===== Source material =====

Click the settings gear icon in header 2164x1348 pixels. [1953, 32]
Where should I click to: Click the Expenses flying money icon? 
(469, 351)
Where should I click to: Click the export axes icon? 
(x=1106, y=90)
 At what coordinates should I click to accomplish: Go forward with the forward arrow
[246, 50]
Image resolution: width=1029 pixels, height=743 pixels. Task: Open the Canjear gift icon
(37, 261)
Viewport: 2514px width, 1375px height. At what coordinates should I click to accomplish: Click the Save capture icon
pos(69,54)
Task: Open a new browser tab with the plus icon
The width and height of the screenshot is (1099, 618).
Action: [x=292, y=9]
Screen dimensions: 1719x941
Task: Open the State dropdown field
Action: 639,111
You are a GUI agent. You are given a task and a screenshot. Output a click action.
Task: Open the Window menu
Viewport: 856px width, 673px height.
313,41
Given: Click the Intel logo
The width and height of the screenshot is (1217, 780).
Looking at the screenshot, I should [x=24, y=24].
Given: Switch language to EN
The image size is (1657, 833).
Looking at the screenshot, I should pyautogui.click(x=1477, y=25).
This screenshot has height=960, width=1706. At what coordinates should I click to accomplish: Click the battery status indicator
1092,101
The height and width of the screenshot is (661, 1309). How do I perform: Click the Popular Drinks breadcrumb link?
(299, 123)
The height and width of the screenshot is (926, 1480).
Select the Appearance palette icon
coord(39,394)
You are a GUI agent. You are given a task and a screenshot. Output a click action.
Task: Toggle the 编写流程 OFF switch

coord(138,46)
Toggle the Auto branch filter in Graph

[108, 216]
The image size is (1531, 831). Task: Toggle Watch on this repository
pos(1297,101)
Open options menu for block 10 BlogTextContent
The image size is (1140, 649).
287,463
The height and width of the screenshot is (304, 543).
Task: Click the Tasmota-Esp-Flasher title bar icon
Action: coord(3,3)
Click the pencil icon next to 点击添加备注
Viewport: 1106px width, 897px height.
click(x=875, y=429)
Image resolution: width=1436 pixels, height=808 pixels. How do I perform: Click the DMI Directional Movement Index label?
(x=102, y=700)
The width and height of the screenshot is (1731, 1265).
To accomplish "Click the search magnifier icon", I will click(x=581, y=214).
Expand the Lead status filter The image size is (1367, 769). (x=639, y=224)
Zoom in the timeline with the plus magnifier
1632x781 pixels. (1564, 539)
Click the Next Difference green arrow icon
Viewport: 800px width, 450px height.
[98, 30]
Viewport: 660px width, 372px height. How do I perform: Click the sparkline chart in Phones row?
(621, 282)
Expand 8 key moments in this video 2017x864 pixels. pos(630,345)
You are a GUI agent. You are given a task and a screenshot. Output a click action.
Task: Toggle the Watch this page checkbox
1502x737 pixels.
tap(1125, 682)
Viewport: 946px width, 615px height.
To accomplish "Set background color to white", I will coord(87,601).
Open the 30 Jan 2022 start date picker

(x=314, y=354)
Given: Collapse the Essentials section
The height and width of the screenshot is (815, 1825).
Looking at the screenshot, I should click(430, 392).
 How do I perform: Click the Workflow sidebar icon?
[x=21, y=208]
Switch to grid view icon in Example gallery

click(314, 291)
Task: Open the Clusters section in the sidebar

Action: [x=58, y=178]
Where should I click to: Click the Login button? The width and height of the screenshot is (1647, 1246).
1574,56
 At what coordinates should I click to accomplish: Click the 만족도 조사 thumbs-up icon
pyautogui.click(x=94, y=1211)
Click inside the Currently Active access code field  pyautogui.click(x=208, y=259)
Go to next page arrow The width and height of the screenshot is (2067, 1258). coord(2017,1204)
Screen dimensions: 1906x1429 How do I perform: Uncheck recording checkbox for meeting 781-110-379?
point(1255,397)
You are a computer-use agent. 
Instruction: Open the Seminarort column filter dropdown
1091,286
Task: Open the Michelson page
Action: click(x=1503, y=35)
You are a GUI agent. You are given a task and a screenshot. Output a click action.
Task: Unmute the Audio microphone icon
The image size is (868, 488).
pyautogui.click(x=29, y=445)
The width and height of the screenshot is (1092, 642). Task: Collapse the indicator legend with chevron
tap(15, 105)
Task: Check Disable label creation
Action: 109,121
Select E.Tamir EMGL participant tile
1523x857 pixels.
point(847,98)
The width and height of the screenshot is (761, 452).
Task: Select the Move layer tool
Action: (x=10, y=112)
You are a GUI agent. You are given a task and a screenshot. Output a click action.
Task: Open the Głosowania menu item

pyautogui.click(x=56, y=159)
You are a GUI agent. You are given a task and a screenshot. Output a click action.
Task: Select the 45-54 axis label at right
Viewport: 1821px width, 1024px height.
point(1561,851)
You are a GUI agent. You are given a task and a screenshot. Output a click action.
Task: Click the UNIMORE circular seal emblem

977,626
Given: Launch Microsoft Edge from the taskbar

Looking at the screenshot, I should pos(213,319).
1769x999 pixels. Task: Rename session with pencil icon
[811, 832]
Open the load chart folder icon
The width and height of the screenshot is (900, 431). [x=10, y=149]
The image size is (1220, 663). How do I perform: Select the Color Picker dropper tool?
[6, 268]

=====

What is being asked >>
Reproduce, exactly and with both ends included, every line from the one that contains "1769x999 pixels. Task: Rename" to the end of the listing above.

Expected answer >>
1769x999 pixels. Task: Rename session with pencil icon
[811, 832]
Open the load chart folder icon
The width and height of the screenshot is (900, 431). [x=10, y=149]
The image size is (1220, 663). How do I perform: Select the Color Picker dropper tool?
[6, 268]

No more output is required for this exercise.